При полном же отсутствии вспомогательных материалов надо воспользоваться ранними художественными опытами Лермонтова — взглянуть на них как на подготовительные движения, найти элементы той «необходимости», которая привела автора от этих «неудач» к созданию такого гениального произведения, как «Герой нашего времени».
Для начала 30–х годов было, конечно, совершенно естествено (мы бы даже сказали — неизбежно) взяться прежде всего за работу над истори ческим романом и, конечно, над романом из русской истории: достаточной литературной предпосылкой для этого было наличие «Истории государства Российского» Карамзина и появление «Истории русского народа» Н. А. Полевого. Бурная полемика вокруг этих сочинений свидетельствовала о жизненности и злободневности самих проблем. Надо при этом учесть, что историческая наука и историческая беллетристика были тогда в теснейшем союзе — настолько, что, по словам Пушкина, «новая школа французских историков образовалась под влиянием шотландского романиста» (П, XI, 121). Пушкин в своей художественно — исторической работе последовательно шел от смутного времени («Борис Годунов») к петровской эпохе («История Петра», «Арап Петра Великого), а отсюда— ко времени Пугачевского движения («История Пугачева», «Капитанская дочка»). Исторические интересы и увлечения юного Лермонтова носили на себе явные следы декабристских тем и традиций: их идейным стержнем была проблема героики в борьбе с самовластьем (поэма «Последний сын вольности», 1830). В последующие годы Лермонтов, как бы повторяя Пушкина, пришел тоже к Пугачевскому движению: оба замысла были подсказаны русской действительностью и историей. В начале 30–х годов крестьянские восстания приняли такие размеры, что стали угрожать новой «пугачевщиной». Однако лермонтовский Вадим становится во главе движения не столько под влиянием социальных идей, сколько по мотивам социальной мести (как Дубровский у Пушкина); тем самым общественно — историческая проблема уступает место проблеме моральной.
Лермонтов работал над своим историческим романом в годы учения в юнкерской школе (1833–1834). Близкий его товарищ А. Меринский (он поступил в юнкерскую школу осенью 1833 года) впоследствии вспоминал, как он, заходя к Лермонтову, почти всегда находил его за чтением Байрона и Вальтера Скотта (на английском языке): «Раз, в откровенном разговоре со мной, он мне рассказал план романа, который задумал писать прозой и три главы которого были тогда уже им написаны. Роман этот был из времен Екатерины II, основанный на истинном происшествии, по рассказам его бабушки. Не помню хорошо всего сюжета, помню только, что какой‑то нищий играл значительную роль в этом романе…».[419]
Когда Меринский писал это, рукопись «Вадима» не была еще опубликована — и характерно, что у него в памяти остался не сюжет, а только этот «нищий»: начатый Лермонтовым роман был, в сущности, еще очень близок к жанру его же юношеских поэм, в центре которых стоял мстящий за нанесенное ему зло сильный герой.

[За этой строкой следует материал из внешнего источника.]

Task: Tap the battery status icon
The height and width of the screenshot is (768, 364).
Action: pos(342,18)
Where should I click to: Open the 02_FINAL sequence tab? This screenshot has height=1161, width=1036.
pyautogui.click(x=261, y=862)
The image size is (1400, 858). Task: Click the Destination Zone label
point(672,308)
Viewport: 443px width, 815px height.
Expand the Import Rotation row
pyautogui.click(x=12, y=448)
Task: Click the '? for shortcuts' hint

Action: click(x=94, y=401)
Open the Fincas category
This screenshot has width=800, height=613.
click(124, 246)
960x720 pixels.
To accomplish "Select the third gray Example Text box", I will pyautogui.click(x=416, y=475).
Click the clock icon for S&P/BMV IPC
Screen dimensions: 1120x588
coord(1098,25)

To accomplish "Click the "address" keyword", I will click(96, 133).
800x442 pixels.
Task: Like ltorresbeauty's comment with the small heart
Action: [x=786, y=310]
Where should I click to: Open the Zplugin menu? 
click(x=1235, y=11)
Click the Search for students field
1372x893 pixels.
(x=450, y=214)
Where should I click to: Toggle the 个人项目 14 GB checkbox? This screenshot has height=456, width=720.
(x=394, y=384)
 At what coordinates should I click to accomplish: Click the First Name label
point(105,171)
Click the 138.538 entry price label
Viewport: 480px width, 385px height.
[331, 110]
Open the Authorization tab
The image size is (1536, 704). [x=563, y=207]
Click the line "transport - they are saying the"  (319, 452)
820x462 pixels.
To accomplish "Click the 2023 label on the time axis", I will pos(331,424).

Характерно также отмеченное Меринским сочетание Вальтера Скотта с Байроном: оно сказалось на самой ткани романа — на несколько причудливом и противоречивом соединении новествовательного стиля, изобилующего описательными подробностями (начала некоторых глав, глава XVIII с описанием пути к Чортову логовищу), с лирическим, прерывистым рассказом о людях и событиях, при котором исчезает граница между автором и героем, и автор цитирует строки из собственных стихотворений и поэм («Вадим имел несчастную душу, над которой иногда единая мысль могла приобрести неограниченную власть» и пр.; Л, VI, 60). Авторский стиль то и дело «соскальзывает с плоскости повествовательного изложения в сферу внутренних монологов и эмоциональных раздумий персонажей…, — говорит о «Вадиме» В. В. Виноградов. — Образы автора и романтического героя становятся двойниками».[420]